A condominium is a legal description rather than a type of home. In a condominium each property owner owns some of the property outright (usually their individual unit) while the rest of the property is owned jointly with the other owners. The portions of the property, which are owned jointly, are referred to as common elements.
When a condominium is built, the developer must file two key documents called the declaration and the description. The Declaration includes a schedule showing the percentage of the common elements owned by each unit owner, which forms the basis of the calculation of the monthly maintenance fees paid by each owner. It also outlines the obligations of the condominium corporation, board and owners, including repair and maintenance responsibilities.

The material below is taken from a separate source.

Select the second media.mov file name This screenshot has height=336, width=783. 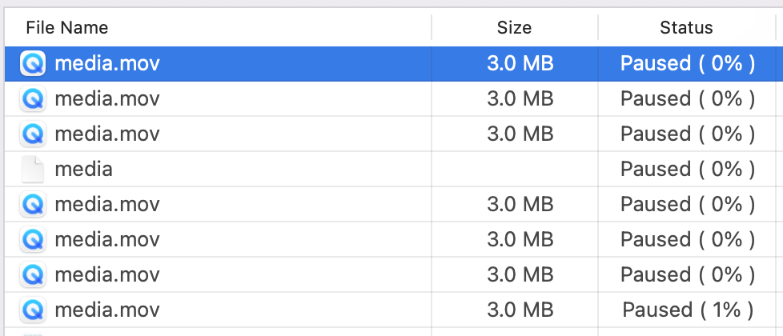107,99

A condominium corporation is a non-profit corporation set up to manage the entire condominium property and any assets which the corporation may acquire (e.g. the unit where the superintendent resides, reserve fund investments, etc.).
Another important function of the corporation is to support residents' compliance with the requirements of the Condominium Act, 1998, the Declaration, By-Laws and Rules (see Rules and Legal page).
The corporation is governed by an elected Board of Directors (see below).
Property Management presides over the daily operation of the building including paying bills and managing building maintenance, repairs and housekeeping. They advise and support the implementation of Board decisions. Property Management also provides emergency after hours support to deal with non-emergency situations such as leaks, common elements damage or building mechanical failures (e.g. elevator breakdown, central heating/cooling failures etc.).
For information about our on-site property manager, please visit the contact page.
The condominium corporation's Board of Directors consists of five elected Directors:
At least one of the members of Board must be elected by the owners who reside in the building (known as the owner-occupied position).
Board members are elected at the corporation's Annual General Meetings on a staggered basis for a term of three (3) years.
Duties of the Board of Directors
The Board of Directors oversees the operation of the corporation as a whole, and is ultimately answerable to the owners. The Board has the final decision regarding how to best manage, allocate and use the finances of the corporation. The Board oversees the day-to-day operational support provided by Property Management and continually looks for opportunities to improve the common living environment.
Directors work as a group and can only approve items as a group. No individual Director can make a decision on his or her own. Directors can only carry out the business of the Board at a board meeting where there is a quorum. A quorum is three directors unless the By-Laws require a larger number.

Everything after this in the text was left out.